Hinkley workers 'will swamp village'
ENERGY giant EDF's proposals to base hundreds of construction workers, a park and ride and freight store Cannington village will swamp and "traumatise" the community, an action group has warned.
About 400 people have joined the Save Cannington Action Group, and they devised their own proposals.
They include a radical alternative to EDF's proposed bypass – which aims to take construction traffic to and from the planned Hinkley C nuclear power station.
The group's dedicated access road would cut across the Levels, north of Bridgwater.
They say a bridge, which would be needed where their road crosses the River Parrett, could also be designed as a major flood defence and could carry high tension cables.
The group also fears the impact of a 900-space park and ride – one of four proposed across Sedgemoor and West Somerset – and of two campuses for a total of 320 workers.
EDF also propoes spreading the 2,400 non-local workers it believes it will need across the same area, with campuses at Hinkley Point, in Bridgwater, and at Williton, as well as Cannington.
Perhaps unsurprisingly the man chairing the protest group, Alan Beasley, has spent 46 years in the nuclear industry.
Much of his career has been on nuclear sites – including Hinkley.
He stresses the group "is not anti-nuclear and is non-political".
He said: "A large proportion of its supporters work in, or have contacts with, the nuclear industry.
"We acknowledge that new power stations are required and, if nuclear, then Hinkley Point is a good place to start. But we don't want the villages or Bridgwater to be traumatised."
Danesborough, his detached home on Cannington's western edge looks out over a farm field used by Brymore, the school which specialises in farming.
The field is one of the options proposed by EDF for the park and ride scheme.
EDF suggests a bypass at the eastern or western end of the village, but prefers the western option, which would bring heavy traffic closer to Mr Edwards' home.
The company began public consultations on its proposals at the end of last month and stresses it is committed to being a good neighbour, and to leaving lasting benefits for the community.
Its campuses would include restaurants and leisure facilities, but Mr Beasley fears hundreds of possibly single and foreign men will swamp the existing community of around 2,500 adults.
He said: "How long will it be before rape, national conflict, hard drugs, drunkenness, family trauma and fouled pavements start to swell statistics. Who will police it?"
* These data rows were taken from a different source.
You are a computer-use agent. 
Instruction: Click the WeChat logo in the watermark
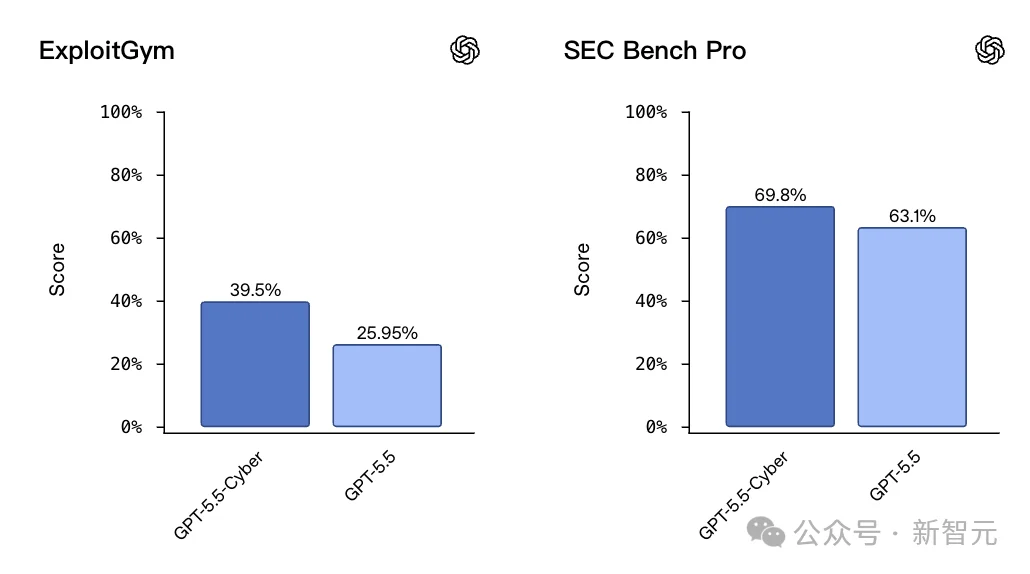[766, 532]
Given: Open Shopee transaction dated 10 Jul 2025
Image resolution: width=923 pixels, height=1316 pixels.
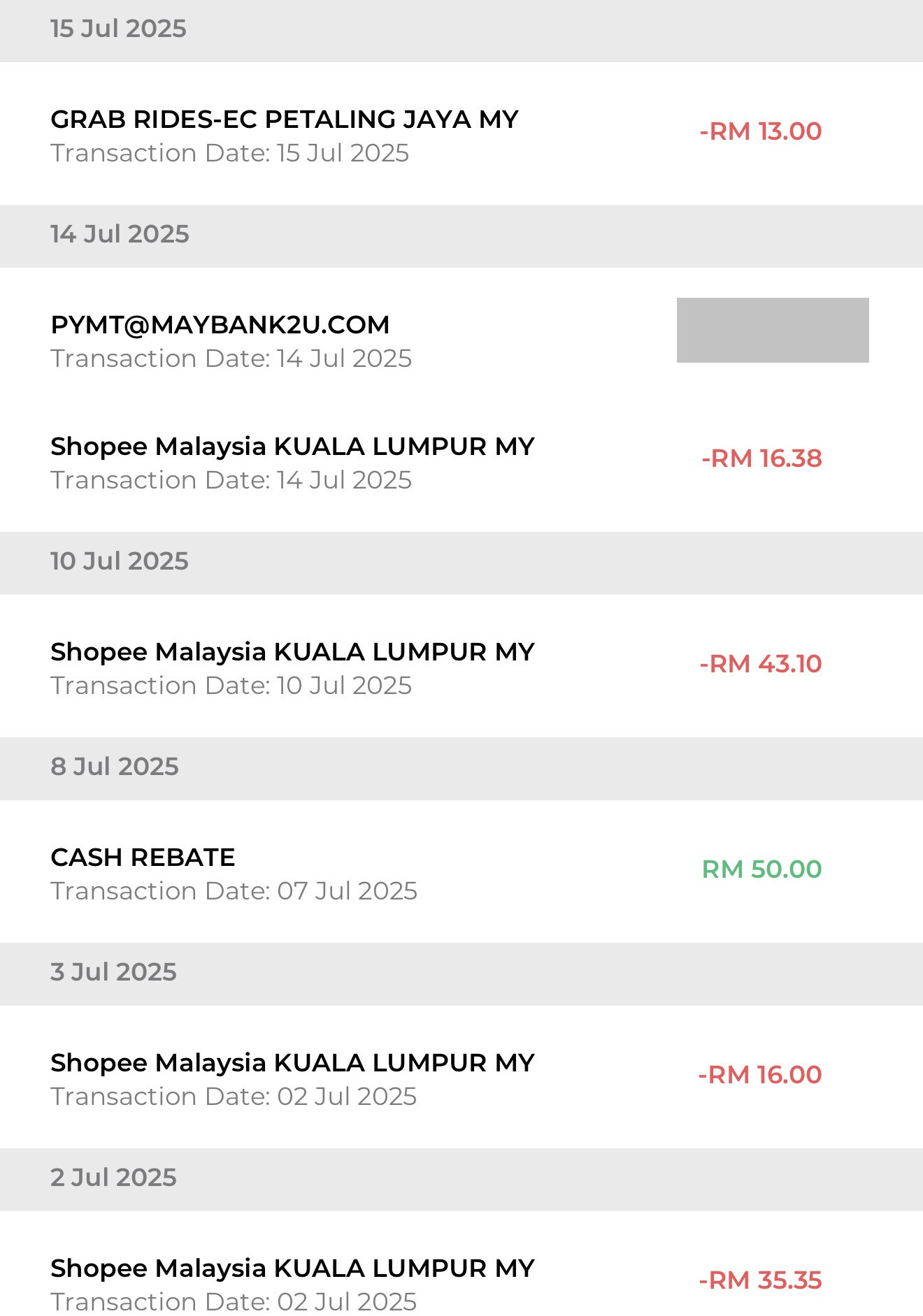Looking at the screenshot, I should pos(292,653).
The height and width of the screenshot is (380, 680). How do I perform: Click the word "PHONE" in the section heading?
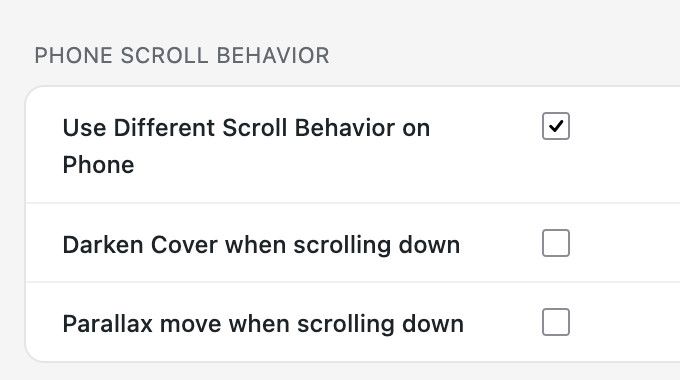pyautogui.click(x=73, y=56)
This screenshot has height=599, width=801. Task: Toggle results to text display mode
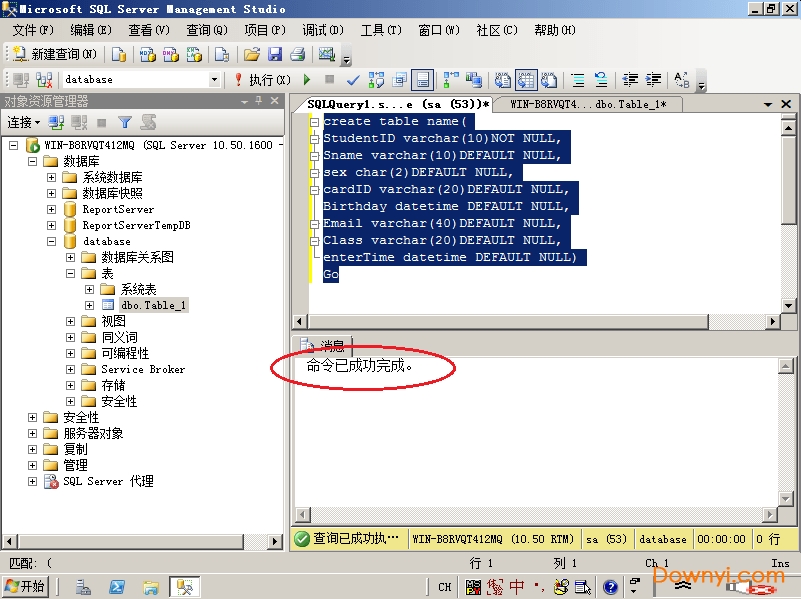(503, 80)
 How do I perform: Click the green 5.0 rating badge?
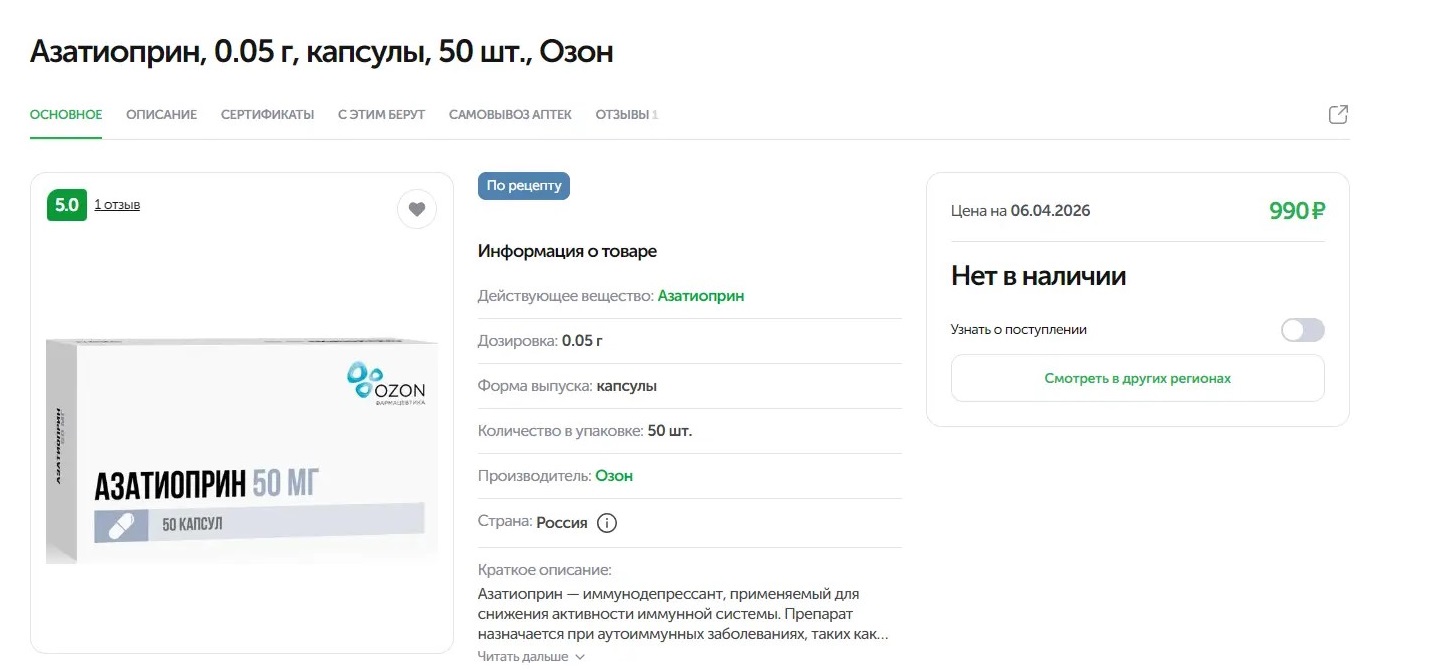point(66,205)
The parish council is conducting a survey on the matter and called an open meeting in Cannington College main hall on January 5.
Online reader's comment.
Alex Reed, of Cannington, said: "The proposed construction workers hostel, park and ride and freight transfer facility on the outskirts of our village will cause social problems, noise and light pollution.
The intention is to substantially increase the village population and the majority of workers will be single men who will work hard and no doubt play hard as well as be undisciplined.
We will be turned into a 'frontier town'.
The proposed bypasses will not suffice as the increased heavy plant and incoming traffic will still have to go through Bridgwater.
A bypass from Dunball to the existing Hinkley Point road is the only option.
Last summer we endured the traffic problems with the bridge closure by Chilton.
Hinkley traffic will snarl Bridgwater right up.
The sites as suggested are on greenbelt land.
There are three existing redundant ex-industrial sites in Bridgwater that would serve the purpose.
The old BCL site would be ideally situated.